GIVEN DATA:
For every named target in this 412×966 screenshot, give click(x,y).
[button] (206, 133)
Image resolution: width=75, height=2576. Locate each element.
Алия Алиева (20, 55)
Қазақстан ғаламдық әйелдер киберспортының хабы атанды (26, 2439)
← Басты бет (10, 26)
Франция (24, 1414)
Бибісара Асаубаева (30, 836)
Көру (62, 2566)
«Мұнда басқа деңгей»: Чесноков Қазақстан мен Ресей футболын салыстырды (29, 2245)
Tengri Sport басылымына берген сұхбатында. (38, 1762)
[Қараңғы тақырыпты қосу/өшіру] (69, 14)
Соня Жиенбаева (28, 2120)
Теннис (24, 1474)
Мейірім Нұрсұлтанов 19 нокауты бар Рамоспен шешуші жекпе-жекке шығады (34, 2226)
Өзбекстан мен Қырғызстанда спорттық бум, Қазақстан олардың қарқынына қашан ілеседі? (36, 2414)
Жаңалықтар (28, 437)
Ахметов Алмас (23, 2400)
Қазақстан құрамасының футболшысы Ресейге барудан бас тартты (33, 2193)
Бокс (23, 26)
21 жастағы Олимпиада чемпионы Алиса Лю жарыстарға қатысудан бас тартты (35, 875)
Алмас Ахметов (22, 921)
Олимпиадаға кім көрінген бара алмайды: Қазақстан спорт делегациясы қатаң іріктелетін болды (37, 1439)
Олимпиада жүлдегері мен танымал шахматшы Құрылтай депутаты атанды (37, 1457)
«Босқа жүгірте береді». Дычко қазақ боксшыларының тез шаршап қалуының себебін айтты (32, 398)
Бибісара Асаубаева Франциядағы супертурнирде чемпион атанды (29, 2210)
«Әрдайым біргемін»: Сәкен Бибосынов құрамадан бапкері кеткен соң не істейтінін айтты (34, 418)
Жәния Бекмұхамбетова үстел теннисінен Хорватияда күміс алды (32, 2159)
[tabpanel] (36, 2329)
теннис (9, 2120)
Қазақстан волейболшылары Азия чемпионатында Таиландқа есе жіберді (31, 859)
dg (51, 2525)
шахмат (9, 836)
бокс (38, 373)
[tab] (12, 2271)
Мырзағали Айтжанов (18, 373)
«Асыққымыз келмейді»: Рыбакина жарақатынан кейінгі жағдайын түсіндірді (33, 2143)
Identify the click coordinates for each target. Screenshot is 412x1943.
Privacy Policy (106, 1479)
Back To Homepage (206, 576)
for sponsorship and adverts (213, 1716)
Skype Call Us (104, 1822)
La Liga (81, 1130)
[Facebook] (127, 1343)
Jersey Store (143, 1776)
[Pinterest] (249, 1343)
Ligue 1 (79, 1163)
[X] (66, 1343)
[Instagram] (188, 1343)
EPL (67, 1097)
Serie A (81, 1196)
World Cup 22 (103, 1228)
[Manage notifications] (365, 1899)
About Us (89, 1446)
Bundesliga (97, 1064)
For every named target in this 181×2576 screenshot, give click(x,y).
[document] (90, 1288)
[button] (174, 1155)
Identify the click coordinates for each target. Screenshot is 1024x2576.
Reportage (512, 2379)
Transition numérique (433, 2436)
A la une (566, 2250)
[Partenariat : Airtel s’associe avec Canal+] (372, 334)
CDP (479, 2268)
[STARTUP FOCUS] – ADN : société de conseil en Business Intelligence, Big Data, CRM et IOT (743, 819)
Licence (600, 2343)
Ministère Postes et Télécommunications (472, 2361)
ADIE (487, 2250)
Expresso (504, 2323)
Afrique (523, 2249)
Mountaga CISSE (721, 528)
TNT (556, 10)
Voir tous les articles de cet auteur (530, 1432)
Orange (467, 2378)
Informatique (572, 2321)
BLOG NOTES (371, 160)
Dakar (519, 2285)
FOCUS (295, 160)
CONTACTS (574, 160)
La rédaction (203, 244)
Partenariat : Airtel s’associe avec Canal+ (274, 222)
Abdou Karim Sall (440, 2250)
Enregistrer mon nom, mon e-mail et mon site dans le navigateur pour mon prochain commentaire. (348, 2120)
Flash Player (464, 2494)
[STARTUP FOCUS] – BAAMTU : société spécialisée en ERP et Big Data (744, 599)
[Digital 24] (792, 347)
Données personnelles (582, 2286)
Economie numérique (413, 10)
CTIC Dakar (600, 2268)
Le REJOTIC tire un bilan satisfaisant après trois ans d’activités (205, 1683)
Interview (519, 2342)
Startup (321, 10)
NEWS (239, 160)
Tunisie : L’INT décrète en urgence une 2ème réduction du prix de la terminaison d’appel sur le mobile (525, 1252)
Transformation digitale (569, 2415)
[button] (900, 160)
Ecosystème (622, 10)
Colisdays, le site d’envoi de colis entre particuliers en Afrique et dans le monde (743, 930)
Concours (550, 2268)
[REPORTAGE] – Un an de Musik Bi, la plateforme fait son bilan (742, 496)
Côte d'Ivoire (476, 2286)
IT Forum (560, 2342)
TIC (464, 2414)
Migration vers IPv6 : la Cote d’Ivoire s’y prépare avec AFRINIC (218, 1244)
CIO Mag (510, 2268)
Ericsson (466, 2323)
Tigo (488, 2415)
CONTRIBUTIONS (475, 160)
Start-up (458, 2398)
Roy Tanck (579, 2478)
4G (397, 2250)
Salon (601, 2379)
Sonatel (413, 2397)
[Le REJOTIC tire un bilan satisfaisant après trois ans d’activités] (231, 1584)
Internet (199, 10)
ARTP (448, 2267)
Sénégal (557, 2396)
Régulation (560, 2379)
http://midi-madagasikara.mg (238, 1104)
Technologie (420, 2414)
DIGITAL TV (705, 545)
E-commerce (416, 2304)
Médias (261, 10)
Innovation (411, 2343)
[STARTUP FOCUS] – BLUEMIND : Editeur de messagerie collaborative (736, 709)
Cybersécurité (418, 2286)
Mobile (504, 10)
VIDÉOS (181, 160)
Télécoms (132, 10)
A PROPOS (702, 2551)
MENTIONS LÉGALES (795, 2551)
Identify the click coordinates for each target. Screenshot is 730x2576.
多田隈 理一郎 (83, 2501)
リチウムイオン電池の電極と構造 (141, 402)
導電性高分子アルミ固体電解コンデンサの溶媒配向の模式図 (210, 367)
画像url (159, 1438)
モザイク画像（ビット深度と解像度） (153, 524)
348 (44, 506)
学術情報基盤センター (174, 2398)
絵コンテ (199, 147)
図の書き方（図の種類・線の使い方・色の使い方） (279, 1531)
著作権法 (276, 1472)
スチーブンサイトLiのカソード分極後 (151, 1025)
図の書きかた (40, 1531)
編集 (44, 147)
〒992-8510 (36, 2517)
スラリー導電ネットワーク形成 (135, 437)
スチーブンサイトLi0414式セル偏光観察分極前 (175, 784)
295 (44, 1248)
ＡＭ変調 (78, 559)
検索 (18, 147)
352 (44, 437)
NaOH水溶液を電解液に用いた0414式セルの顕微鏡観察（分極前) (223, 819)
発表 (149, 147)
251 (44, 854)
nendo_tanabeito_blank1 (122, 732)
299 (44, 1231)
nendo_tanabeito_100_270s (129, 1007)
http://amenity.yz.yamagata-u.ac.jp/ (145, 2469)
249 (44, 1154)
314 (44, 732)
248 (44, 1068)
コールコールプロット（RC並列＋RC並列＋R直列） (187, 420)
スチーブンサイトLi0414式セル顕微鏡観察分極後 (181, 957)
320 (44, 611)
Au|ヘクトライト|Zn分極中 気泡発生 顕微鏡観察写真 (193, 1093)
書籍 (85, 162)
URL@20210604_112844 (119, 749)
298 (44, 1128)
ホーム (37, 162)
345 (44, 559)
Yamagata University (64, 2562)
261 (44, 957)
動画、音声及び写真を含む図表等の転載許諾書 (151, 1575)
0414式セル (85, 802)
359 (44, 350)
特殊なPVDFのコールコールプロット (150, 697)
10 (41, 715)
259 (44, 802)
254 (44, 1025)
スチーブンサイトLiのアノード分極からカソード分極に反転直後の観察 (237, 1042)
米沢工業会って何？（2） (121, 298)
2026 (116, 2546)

EXERCISE INSTRUCTIONS:
What is asked for is an exact copy of the lines above from the one containing "Télécoms (132, 10)" through the one containing "nendo_tanabeito_100_270s (129, 1007)", and only those.

WRITTEN ANSWER:
Télécoms (132, 10)
A PROPOS (702, 2551)
MENTIONS LÉGALES (795, 2551)
Identify the click coordinates for each target. Screenshot is 730x2576.
多田隈 理一郎 (83, 2501)
リチウムイオン電池の電極と構造 (141, 402)
導電性高分子アルミ固体電解コンデンサの溶媒配向の模式図 (210, 367)
画像url (159, 1438)
モザイク画像（ビット深度と解像度） (153, 524)
348 (44, 506)
学術情報基盤センター (174, 2398)
絵コンテ (199, 147)
図の書き方（図の種類・線の使い方・色の使い方） (279, 1531)
著作権法 (276, 1472)
スチーブンサイトLiのカソード分極後 (151, 1025)
図の書きかた (40, 1531)
編集 (44, 147)
〒992-8510 (36, 2517)
スラリー導電ネットワーク形成 (135, 437)
スチーブンサイトLi0414式セル偏光観察分極前 (175, 784)
295 (44, 1248)
ＡＭ変調 (78, 559)
検索 (18, 147)
352 (44, 437)
NaOH水溶液を電解液に用いた0414式セルの顕微鏡観察（分極前) (223, 819)
発表 (149, 147)
251 (44, 854)
nendo_tanabeito_blank1 (122, 732)
299 (44, 1231)
nendo_tanabeito_100_270s (129, 1007)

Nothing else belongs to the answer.